WORK INSTRUCTIONS —
Below are lines of records; copy exactly those from the one containing "Use selection as wallpaper" through the one containing "This screenshot has", leaving the pictures behind.

DATA —
━━━

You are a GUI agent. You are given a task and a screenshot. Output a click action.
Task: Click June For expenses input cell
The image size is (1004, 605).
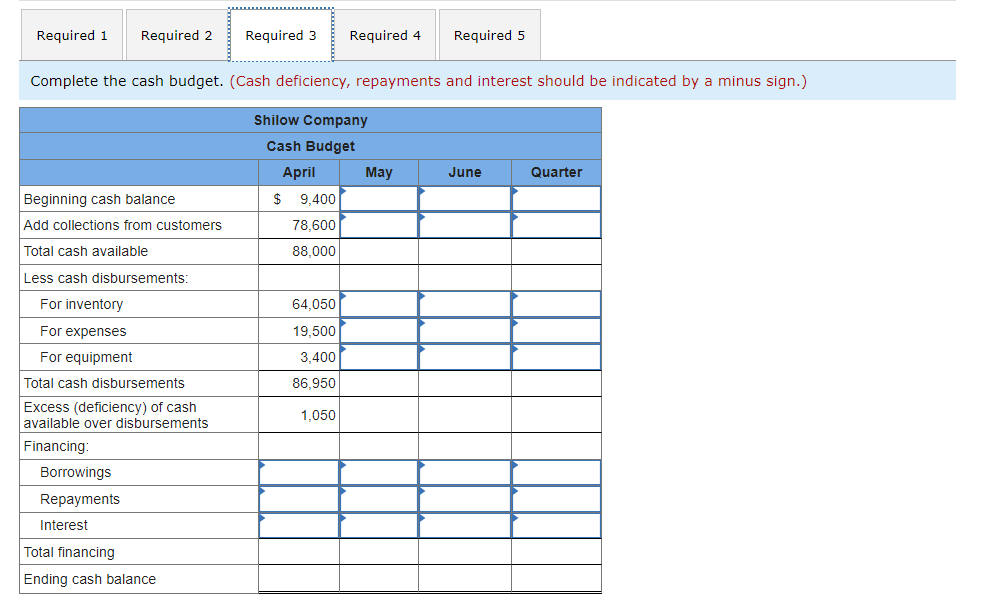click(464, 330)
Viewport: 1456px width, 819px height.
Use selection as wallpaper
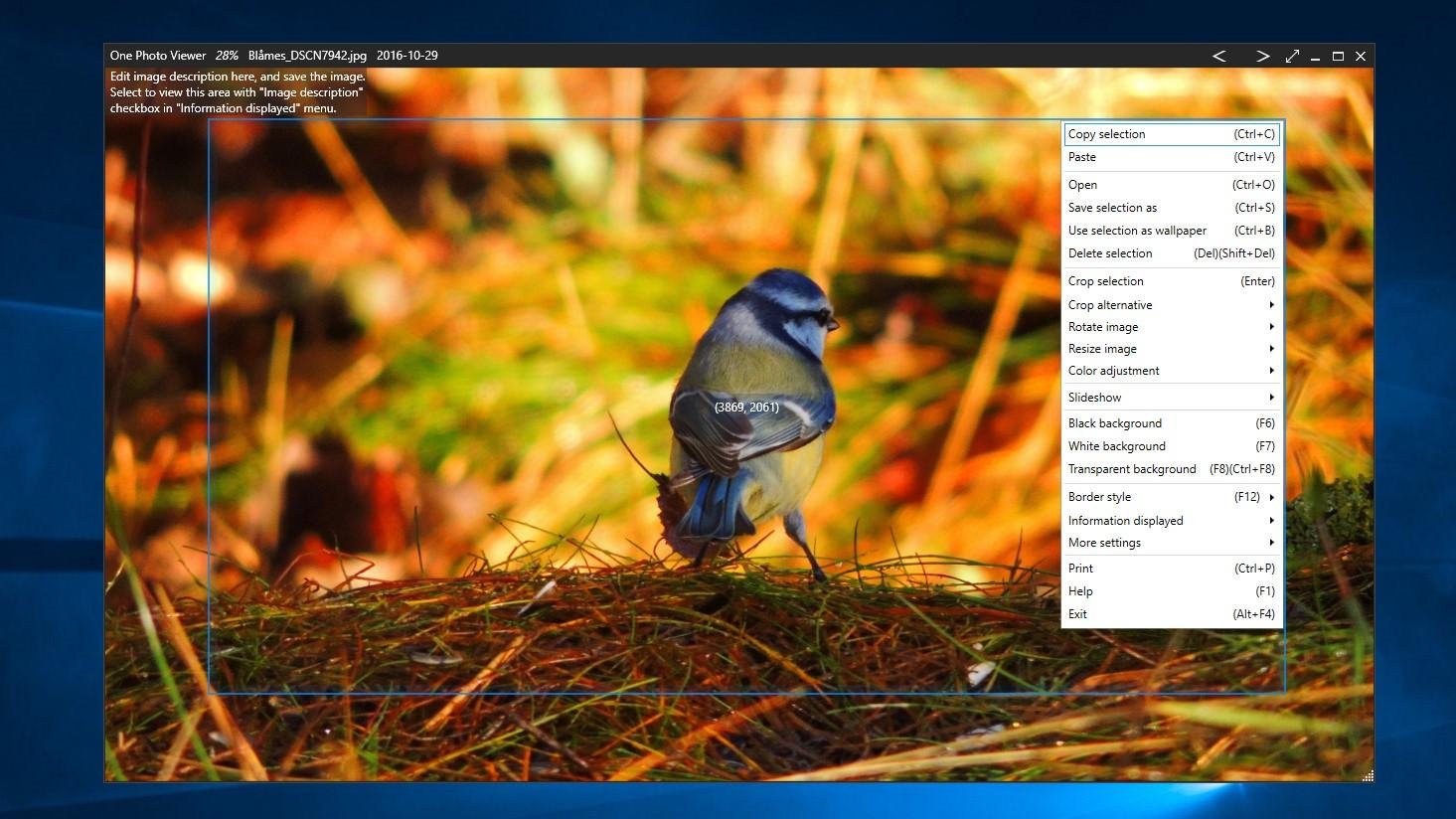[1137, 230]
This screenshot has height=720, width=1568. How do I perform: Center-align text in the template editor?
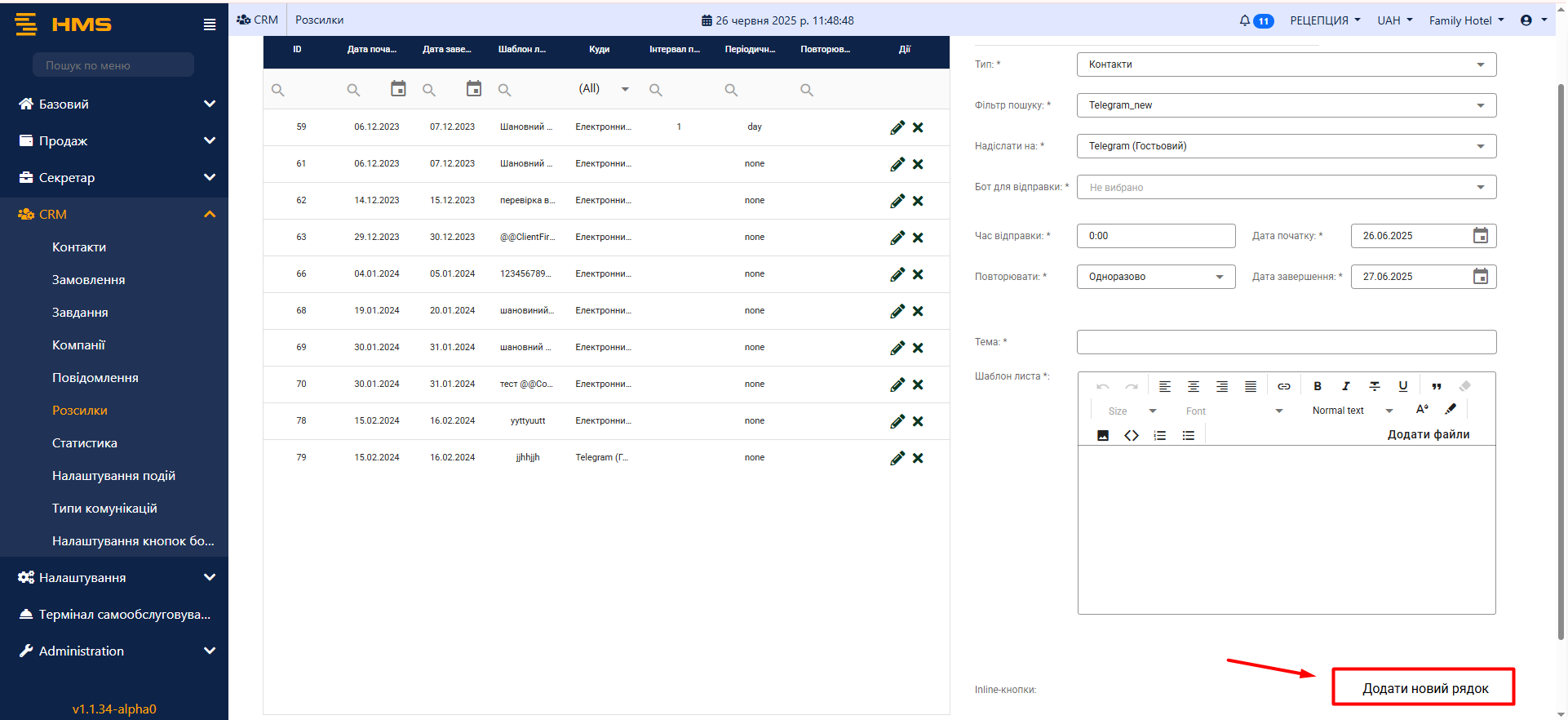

━━━

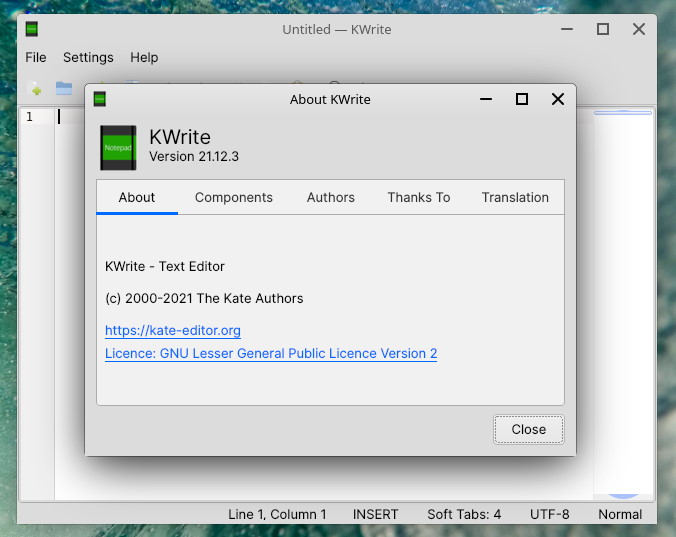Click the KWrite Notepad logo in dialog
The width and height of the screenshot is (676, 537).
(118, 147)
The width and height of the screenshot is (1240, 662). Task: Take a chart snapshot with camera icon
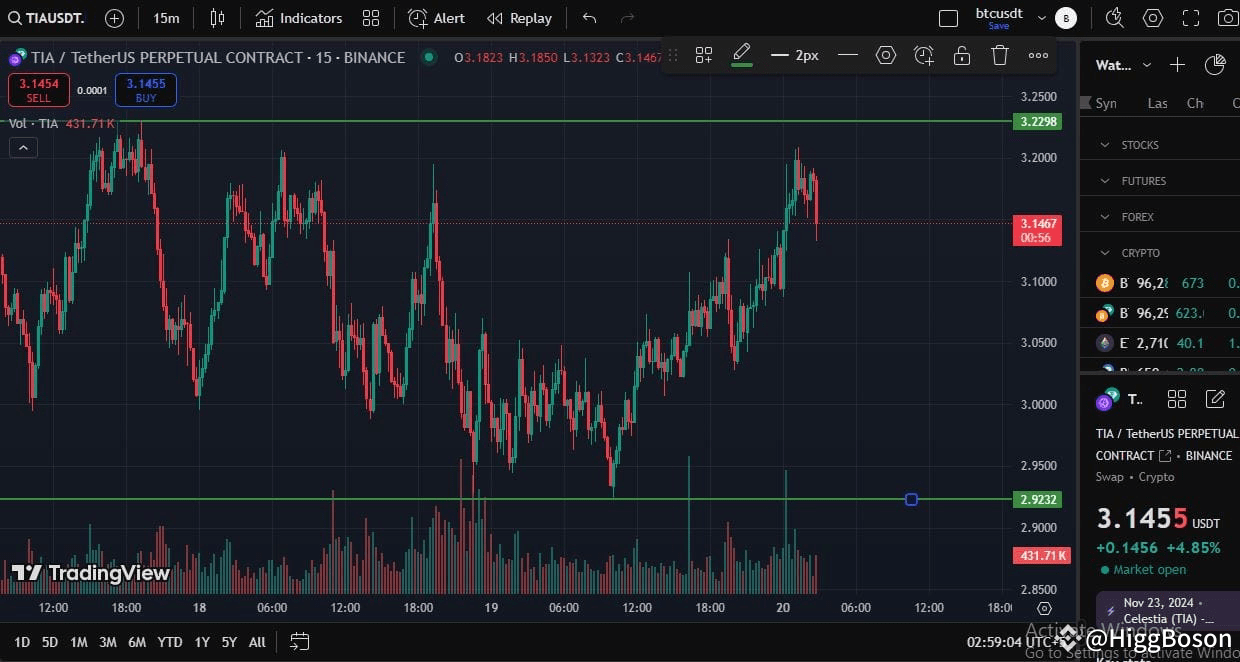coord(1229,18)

━━━

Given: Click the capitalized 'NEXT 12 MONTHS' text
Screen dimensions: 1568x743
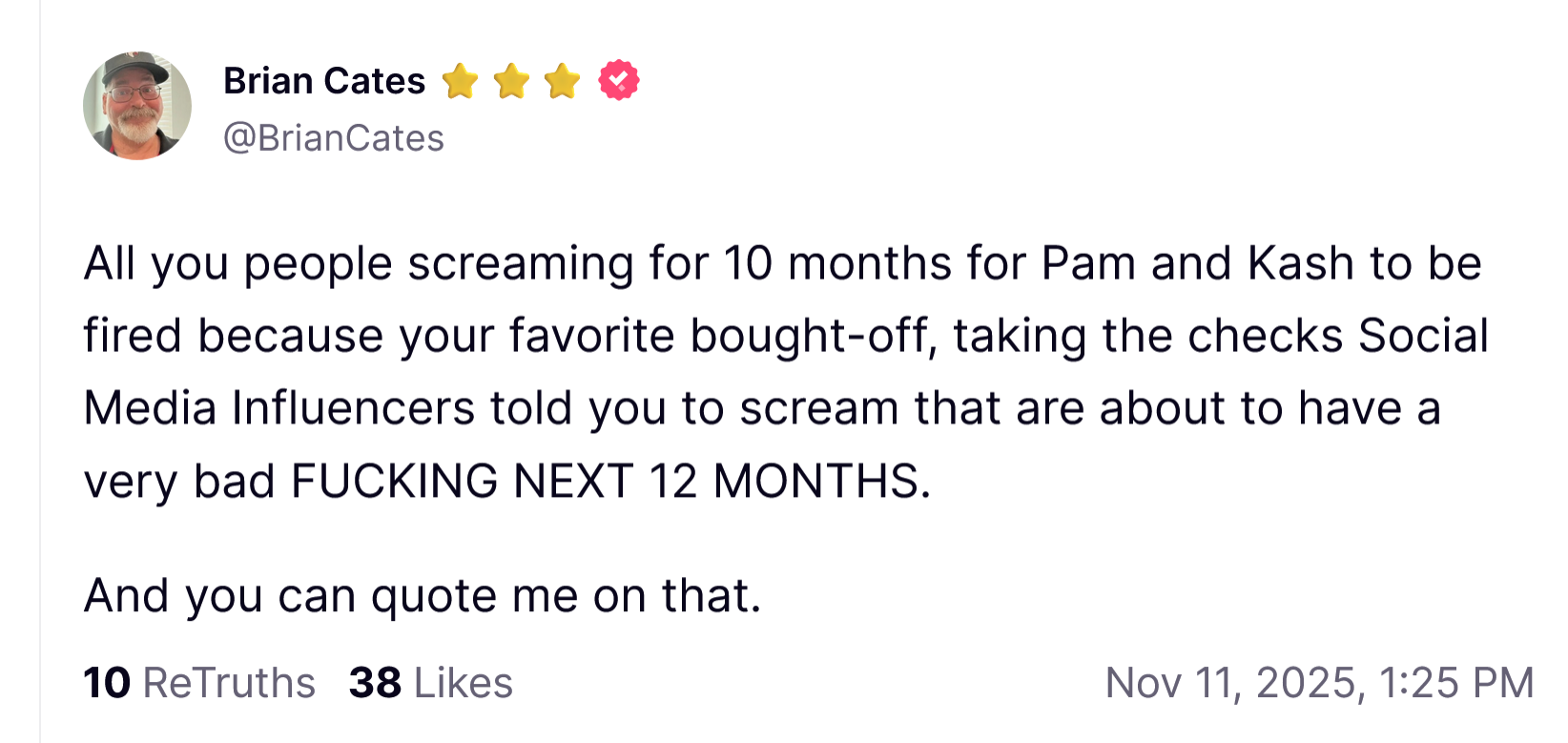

━━━

REPLY TO THE TASK —
Use selection as wallpaper
[1137, 230]
This screenshot has height=720, width=1568. How do I perform: Center-align text in the template editor?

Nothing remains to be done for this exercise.